For this reason, studies on the association between sleep disorders and NF1 have reason to continue in order to clarify the underlying causes and to plan possible targeted treatments. In fact, most patients with sleep disorders do not undergo medical or behavioral therapy, partly because in most cases one is not even aware that one has a disorder or, if one is, one wrongly tends to underestimate it.
In addition to the factors already assessed, psychological distress and pain—both common in NF1—may independently trigger or worsen sleep disturbances. Without systematically evaluating these confounders, attributing poor sleep solely to NF1 pathology remains challenging.

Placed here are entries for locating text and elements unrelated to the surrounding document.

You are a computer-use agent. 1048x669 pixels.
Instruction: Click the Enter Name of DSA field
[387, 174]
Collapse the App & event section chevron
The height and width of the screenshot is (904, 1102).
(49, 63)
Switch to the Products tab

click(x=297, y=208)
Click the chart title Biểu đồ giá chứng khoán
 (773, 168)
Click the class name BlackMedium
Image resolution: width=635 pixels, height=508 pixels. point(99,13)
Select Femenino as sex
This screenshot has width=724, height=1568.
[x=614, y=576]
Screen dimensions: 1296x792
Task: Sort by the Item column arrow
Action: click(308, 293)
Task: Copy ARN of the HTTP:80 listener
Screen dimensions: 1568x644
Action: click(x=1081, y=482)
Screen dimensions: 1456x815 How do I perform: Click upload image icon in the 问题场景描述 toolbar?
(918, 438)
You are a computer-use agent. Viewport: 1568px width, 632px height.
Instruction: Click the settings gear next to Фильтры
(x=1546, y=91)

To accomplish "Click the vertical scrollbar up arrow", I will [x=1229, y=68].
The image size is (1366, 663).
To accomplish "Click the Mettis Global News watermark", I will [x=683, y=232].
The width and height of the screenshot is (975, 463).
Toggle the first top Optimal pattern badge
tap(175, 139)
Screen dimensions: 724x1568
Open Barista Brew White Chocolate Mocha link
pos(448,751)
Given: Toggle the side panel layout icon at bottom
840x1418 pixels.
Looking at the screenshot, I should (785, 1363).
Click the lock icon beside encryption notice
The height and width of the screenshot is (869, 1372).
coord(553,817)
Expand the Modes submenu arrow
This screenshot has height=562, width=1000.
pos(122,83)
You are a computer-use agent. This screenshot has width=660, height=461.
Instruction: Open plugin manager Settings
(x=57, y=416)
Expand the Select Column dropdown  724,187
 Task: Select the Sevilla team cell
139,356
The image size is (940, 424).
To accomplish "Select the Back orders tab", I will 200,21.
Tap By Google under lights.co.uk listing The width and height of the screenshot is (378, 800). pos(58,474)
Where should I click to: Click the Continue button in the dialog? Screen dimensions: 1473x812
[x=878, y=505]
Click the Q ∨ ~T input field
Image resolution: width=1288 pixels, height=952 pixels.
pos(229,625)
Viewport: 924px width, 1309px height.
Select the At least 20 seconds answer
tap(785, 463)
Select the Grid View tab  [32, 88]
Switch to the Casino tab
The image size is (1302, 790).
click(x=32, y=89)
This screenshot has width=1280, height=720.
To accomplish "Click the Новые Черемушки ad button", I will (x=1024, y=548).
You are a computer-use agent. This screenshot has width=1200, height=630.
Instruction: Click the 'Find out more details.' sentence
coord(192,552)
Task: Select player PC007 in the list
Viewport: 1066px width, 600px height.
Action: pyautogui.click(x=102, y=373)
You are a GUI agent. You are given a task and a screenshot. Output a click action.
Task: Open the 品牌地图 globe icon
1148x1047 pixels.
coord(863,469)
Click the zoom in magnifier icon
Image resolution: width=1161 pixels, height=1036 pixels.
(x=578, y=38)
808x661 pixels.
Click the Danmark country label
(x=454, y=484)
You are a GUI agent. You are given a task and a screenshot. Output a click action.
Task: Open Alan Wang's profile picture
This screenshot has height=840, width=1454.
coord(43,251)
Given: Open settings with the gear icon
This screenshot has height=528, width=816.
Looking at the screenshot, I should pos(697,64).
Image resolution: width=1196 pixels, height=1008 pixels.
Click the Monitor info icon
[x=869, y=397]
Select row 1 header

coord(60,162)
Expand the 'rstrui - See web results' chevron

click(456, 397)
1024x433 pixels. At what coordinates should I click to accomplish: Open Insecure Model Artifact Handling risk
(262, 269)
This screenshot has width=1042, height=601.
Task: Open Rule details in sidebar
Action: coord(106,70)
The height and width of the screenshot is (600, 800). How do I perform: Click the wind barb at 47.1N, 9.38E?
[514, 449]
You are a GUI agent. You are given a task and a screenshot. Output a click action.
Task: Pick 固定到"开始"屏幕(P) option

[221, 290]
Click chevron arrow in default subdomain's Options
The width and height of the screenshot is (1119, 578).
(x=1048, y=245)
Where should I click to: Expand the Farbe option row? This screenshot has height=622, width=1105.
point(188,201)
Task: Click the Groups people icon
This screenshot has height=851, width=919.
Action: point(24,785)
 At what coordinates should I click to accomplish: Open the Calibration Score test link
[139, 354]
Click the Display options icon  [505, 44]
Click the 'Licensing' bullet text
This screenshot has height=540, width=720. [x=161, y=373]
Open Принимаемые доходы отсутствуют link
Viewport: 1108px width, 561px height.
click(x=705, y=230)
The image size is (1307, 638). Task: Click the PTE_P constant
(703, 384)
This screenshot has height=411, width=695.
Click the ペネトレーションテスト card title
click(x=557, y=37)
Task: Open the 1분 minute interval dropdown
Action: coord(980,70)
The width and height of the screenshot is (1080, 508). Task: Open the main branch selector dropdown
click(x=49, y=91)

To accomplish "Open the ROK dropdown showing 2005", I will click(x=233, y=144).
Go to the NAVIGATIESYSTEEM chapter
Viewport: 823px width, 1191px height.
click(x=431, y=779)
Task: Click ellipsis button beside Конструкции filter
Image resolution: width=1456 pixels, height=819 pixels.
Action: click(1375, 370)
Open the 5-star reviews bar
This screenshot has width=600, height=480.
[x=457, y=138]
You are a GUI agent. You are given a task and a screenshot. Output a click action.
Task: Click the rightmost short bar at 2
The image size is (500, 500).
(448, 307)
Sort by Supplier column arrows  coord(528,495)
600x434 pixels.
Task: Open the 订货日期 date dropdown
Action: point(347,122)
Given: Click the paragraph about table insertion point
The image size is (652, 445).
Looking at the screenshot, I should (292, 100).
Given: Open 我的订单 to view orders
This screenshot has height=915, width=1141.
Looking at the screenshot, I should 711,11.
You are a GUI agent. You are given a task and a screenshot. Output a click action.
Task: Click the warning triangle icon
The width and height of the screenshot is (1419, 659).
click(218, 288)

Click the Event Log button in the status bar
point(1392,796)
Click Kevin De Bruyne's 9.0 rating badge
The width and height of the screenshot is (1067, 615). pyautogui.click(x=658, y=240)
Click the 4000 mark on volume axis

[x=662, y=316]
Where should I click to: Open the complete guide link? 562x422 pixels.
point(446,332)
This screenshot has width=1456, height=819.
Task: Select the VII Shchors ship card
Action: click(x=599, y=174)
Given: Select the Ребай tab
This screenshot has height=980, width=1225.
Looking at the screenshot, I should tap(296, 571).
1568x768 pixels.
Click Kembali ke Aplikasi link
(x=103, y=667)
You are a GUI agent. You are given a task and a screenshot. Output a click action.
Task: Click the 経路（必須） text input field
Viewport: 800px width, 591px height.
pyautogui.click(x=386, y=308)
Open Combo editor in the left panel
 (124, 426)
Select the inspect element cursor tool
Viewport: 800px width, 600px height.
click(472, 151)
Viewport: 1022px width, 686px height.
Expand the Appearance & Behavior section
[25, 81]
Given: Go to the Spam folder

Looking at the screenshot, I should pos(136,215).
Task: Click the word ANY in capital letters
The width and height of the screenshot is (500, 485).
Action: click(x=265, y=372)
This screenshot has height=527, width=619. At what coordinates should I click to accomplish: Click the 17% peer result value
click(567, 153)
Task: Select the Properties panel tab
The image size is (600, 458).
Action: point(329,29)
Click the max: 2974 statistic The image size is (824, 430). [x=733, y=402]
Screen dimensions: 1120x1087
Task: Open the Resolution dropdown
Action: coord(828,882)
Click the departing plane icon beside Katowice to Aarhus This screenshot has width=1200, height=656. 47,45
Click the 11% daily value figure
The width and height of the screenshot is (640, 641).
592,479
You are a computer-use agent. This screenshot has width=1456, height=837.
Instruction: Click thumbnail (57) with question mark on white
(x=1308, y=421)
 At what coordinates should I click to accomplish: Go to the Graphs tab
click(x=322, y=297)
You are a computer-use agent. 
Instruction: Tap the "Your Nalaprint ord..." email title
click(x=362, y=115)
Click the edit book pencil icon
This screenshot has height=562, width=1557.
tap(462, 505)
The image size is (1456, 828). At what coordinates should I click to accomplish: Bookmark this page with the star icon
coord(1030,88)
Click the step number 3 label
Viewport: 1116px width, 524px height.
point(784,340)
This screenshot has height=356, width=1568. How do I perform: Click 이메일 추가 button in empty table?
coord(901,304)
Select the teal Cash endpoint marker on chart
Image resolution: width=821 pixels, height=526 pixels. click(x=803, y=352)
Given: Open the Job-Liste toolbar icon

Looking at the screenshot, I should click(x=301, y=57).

Incorporating validated pain severity scales and psychological inventories in future research would better distinguish disease-specific effects from those arising from comorbid conditions, thus refining both our understanding and clinical management of NF1-related sleep disorders.
In conclusion, our findings reinforce the significant burden of sleep disorders in children with NF1, highlighting the need for targeted interventions. Future research should explore the underlying mechanisms driving these disturbances and develop tailored strategies for improving sleep quality in this vulnerable population.